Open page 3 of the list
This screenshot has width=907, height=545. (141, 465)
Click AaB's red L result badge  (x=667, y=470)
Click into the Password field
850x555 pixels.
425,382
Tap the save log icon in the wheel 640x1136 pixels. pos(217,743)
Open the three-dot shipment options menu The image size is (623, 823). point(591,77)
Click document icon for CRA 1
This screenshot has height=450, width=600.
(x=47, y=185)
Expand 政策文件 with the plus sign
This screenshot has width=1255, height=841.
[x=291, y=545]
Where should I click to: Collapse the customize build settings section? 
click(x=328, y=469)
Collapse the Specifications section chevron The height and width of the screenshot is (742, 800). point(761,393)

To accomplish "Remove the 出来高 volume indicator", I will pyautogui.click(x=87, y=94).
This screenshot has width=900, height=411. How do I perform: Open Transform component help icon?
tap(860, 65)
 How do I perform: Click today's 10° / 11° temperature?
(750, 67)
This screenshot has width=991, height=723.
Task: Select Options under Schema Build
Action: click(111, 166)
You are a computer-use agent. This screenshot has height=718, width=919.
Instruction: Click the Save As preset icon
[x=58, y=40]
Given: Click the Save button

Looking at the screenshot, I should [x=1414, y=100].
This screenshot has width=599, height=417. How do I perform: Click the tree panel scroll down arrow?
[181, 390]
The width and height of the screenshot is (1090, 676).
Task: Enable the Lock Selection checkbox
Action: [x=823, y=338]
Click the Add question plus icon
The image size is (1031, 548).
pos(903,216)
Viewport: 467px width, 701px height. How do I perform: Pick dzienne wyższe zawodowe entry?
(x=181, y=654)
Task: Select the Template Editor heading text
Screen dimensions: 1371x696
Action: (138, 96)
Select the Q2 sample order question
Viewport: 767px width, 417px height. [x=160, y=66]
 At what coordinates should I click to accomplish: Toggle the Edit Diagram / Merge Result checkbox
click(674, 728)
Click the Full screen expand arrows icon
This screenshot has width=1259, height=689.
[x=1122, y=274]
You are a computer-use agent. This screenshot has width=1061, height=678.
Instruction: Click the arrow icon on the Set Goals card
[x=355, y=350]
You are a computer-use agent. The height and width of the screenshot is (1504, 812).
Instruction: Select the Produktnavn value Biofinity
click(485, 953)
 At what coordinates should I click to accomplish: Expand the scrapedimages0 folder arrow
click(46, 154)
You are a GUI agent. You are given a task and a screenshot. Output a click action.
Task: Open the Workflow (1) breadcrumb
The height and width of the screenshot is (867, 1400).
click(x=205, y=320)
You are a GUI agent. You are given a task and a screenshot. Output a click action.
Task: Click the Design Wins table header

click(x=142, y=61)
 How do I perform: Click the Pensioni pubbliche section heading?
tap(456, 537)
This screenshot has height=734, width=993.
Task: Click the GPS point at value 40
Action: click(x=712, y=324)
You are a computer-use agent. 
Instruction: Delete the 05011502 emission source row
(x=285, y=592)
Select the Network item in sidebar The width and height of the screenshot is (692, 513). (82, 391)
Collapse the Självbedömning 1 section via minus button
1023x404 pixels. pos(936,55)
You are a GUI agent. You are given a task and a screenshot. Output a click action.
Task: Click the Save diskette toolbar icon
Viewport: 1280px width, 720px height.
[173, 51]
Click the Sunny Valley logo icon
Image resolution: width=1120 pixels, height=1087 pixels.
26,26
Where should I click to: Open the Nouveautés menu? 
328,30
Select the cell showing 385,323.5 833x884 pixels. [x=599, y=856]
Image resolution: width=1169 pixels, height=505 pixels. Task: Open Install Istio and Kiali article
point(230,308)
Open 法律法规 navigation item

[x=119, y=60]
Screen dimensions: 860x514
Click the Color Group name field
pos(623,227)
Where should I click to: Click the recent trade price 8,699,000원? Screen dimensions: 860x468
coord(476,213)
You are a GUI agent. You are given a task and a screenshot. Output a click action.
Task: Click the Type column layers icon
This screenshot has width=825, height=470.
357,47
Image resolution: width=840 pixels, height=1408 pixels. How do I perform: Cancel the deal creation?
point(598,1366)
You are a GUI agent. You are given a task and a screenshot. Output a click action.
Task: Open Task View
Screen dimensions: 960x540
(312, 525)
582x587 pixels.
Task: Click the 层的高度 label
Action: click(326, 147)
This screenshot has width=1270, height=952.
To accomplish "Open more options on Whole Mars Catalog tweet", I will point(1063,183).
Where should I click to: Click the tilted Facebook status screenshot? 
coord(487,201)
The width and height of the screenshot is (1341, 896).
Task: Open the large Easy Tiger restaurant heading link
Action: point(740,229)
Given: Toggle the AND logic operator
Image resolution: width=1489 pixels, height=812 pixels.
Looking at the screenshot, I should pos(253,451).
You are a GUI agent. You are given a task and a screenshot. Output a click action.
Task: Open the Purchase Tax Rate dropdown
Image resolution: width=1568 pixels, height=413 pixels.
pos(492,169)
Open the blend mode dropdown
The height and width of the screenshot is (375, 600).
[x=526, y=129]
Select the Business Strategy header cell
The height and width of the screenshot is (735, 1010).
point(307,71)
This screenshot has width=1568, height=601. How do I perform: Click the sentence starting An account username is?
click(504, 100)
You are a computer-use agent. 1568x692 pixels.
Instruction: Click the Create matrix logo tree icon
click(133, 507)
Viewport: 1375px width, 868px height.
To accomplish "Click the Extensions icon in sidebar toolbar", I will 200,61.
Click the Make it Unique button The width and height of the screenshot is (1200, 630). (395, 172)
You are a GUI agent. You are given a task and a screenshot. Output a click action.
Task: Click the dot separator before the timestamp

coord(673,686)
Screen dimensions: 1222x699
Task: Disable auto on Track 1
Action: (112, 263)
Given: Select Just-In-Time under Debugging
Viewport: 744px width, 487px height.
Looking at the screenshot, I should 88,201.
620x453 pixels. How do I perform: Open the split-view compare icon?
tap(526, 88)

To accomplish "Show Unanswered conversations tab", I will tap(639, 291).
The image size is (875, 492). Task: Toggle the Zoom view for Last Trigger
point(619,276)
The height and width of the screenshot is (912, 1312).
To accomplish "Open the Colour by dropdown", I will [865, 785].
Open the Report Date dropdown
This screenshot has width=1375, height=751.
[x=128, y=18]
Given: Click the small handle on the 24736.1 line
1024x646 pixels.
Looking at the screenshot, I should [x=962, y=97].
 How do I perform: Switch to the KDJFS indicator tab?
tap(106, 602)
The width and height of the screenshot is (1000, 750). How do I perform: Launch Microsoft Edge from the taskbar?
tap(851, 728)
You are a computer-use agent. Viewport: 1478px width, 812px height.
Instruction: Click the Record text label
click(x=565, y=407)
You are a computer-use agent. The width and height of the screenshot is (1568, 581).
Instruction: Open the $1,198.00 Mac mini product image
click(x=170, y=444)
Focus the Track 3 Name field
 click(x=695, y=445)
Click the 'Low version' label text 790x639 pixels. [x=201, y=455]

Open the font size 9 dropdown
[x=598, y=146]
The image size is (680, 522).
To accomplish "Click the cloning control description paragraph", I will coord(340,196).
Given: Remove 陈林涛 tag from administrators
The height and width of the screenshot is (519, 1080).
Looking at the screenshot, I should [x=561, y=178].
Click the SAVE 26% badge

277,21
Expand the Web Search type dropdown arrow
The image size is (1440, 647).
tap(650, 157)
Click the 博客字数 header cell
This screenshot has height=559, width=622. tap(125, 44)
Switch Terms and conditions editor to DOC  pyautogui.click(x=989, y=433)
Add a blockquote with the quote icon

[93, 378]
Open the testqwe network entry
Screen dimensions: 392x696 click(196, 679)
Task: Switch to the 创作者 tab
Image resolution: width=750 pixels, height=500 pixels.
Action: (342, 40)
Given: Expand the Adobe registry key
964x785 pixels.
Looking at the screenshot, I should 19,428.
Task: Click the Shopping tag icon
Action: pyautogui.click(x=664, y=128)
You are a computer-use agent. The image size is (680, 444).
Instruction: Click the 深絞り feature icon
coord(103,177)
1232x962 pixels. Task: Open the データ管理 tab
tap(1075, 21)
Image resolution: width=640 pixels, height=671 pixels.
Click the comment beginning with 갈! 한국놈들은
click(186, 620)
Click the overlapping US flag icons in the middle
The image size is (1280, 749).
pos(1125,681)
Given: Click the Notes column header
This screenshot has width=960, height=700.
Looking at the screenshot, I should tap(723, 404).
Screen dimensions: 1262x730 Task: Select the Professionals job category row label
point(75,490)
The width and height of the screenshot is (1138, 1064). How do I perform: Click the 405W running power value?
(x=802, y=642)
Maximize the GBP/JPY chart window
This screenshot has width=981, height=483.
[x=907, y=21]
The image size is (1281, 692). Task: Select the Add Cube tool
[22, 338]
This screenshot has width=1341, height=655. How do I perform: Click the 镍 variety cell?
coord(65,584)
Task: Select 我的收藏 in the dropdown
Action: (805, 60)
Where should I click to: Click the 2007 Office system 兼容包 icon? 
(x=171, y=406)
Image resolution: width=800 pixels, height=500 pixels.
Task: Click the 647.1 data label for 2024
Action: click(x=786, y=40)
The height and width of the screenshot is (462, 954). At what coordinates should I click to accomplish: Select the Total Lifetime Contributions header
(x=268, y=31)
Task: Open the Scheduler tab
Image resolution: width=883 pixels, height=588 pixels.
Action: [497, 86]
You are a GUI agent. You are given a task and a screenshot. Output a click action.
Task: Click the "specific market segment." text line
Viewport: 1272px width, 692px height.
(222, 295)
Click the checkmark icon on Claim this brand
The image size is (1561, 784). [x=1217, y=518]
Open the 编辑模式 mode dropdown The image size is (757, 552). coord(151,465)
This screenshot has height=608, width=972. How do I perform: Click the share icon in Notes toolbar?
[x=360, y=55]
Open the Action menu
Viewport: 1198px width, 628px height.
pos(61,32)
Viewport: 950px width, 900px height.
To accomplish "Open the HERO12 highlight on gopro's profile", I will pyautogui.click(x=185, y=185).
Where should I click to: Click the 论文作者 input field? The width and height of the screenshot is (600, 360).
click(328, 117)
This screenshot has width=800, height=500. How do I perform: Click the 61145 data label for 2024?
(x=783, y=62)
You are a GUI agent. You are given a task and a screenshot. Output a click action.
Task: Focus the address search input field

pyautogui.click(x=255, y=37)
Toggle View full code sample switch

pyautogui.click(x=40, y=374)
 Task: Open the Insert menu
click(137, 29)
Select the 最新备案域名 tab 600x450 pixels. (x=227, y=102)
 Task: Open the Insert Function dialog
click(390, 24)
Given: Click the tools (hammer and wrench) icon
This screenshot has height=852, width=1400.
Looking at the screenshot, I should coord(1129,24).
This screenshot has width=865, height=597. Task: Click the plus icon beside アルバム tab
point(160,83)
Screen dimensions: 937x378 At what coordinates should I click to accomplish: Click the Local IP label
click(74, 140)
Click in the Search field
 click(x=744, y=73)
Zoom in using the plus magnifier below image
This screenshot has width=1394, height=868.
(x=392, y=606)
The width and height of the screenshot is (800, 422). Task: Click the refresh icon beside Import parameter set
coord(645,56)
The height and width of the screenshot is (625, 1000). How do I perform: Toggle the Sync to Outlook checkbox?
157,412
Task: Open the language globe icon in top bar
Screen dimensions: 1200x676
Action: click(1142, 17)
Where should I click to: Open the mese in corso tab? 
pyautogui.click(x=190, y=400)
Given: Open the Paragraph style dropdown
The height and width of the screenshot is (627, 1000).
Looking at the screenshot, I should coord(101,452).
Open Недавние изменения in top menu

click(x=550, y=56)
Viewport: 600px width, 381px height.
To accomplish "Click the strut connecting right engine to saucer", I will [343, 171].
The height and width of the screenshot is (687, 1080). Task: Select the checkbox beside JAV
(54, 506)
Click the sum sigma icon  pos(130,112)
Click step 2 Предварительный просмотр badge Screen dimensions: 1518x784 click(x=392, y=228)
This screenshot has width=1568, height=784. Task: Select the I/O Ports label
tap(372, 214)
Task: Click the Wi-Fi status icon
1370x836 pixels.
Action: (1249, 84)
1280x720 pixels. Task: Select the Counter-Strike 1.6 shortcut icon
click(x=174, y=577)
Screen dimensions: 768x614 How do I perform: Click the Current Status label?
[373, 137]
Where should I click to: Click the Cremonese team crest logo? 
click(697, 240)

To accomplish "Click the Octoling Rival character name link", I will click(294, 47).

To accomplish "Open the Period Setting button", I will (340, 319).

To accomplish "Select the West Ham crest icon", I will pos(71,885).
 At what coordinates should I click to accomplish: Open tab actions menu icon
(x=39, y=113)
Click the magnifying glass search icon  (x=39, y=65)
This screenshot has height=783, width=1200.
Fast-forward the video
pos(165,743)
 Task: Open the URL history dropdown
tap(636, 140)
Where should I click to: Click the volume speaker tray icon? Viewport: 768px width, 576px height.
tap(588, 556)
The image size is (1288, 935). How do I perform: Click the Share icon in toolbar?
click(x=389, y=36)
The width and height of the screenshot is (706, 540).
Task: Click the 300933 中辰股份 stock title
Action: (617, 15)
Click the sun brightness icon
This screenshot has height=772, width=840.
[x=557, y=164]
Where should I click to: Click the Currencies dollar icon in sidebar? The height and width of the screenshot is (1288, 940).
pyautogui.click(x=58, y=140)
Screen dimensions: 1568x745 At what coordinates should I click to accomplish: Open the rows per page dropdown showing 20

- ACTIVITY: Filter the entries down to the lines with the word "computer" in them.

- ANSWER TO THIS TASK:
You are a computer-use agent. This screenshot has height=718, width=919.
You are a computer-use agent. This screenshot has width=1061, height=678.
You are a computer-use agent. The height and width of the screenshot is (1504, 812).
You are a computer-use agent. 
You are a computer-use agent. 1568x692 pixels.
You are a computer-use agent. Viewport: 1478px width, 812px height.
You are a computer-use agent. The width and height of the screenshot is (1568, 581).
You are a computer-use agent. The image size is (680, 444).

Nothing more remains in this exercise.